The new xm.optimization_barrier API introduced in #3482 provides a great feature to avoid XLA compiler fusion between different parts of the graph (e.g. forward pass and backward pass) -- very useful for gradient checkpointing application such as in #3455.

However, applying the xm.optimization_barrier API leads to incorrect results in many cases. So it seems that a further inspection is needed here.

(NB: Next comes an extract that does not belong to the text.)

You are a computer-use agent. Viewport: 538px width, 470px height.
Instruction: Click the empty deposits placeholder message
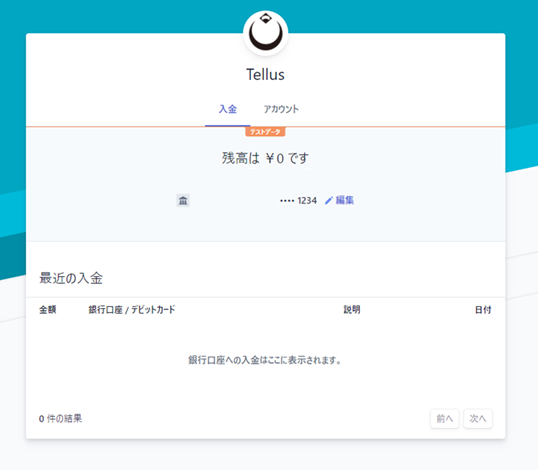click(265, 360)

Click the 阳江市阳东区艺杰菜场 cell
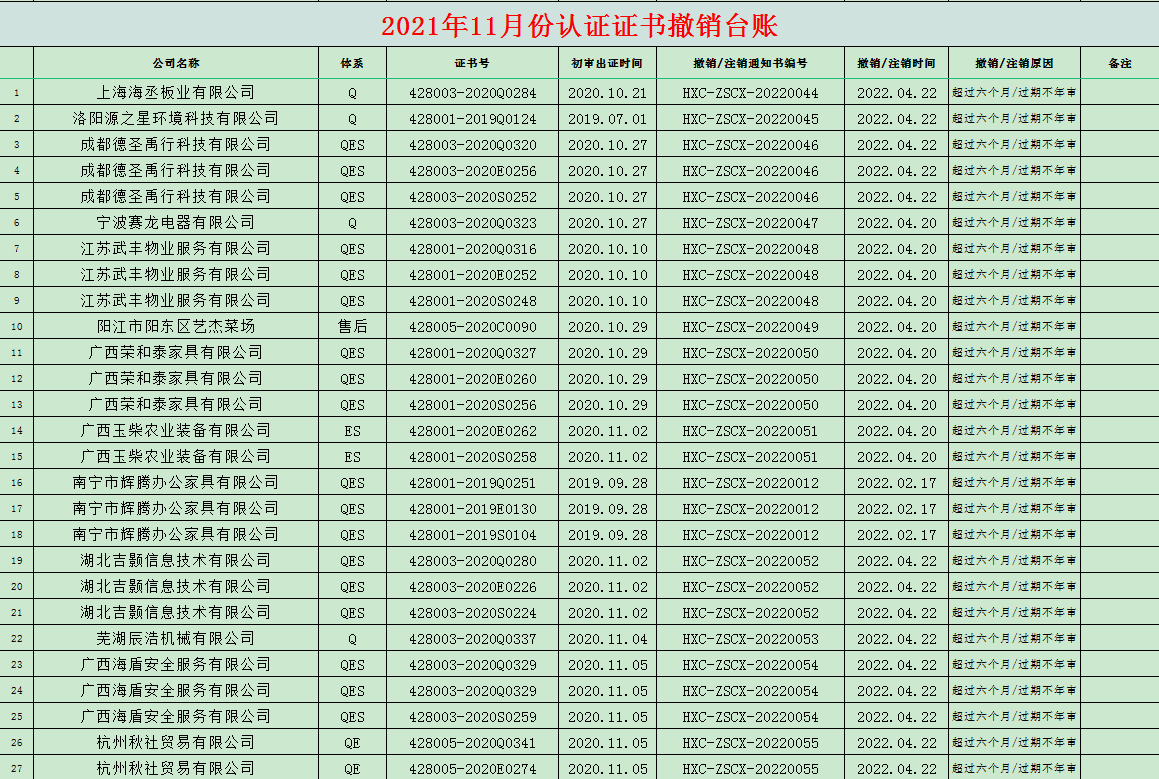tap(176, 327)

For example, it breaks the MNIST example. In a correct training case, MNIST is supposed to get 98%+ accuracy in 2 epochs. However, when calling output, = xm.optimization_barrier([output]) on the model output with this API, the MNIST training does not converge. In fact, the training doesn't happen at all as all the model parameters' .grad is always None in this case.

To Reproduce

  1. Get a v3-8 TPU VM with tpu-vm-pt-1.10 runtime environment.
  2. Install the nightly PyTorch XLA build containing this API:
sudo pip3 install https://storage.googleapis.com/tpu-pytorch/wheels/tpuvm/torch-nightly+20220408-cp38-cp38-linux_x86_64.whl sudo pip3 install https://storage.googleapis.com/tpu-pytorch/wheels/tpuvm/torchvision-nightly+20220408-cp38-cp38-linux_x86_64.whl sudo pip3 install https://storage.googleapis.com/tpu-pytorch/wheels/tpuvm/torch_xla-nightly+20220408-cp38-cp38-linux_x86_64.whl sudo pip3 install https://storage.googleapis.com/cloud-tpu-tpuvm-artifacts/wheels/libtpu-nightly/libtpu_nightly-0.1.dev20220408-py3-none-any.whl 
  1. Clone PyTorch XLA repo containing the official PyTorch XLA MNIST example test_train_mp_mnist.py and download the new API example test_train_mp_mnist_with_optimization_barrier.py:
git clone https://github.com/pytorch/xla.git cd xla/test # test_train_mp_mnist_with_optimization_barrier.py -- new API example wget https://gist.githubusercontent.com/ronghanghu/74f103f79df3c5c6df2807d12506d6c7/raw/265f4377fb051ba7f799184e9a70bcffac8a1cde/test_train_mp_mnist_with_optimization_barrier.py 

Note: their only difference is that test_train_mp_mnist_with_optimization_barrier.py has output, = xm.optimization_barrier([output]) on the model output.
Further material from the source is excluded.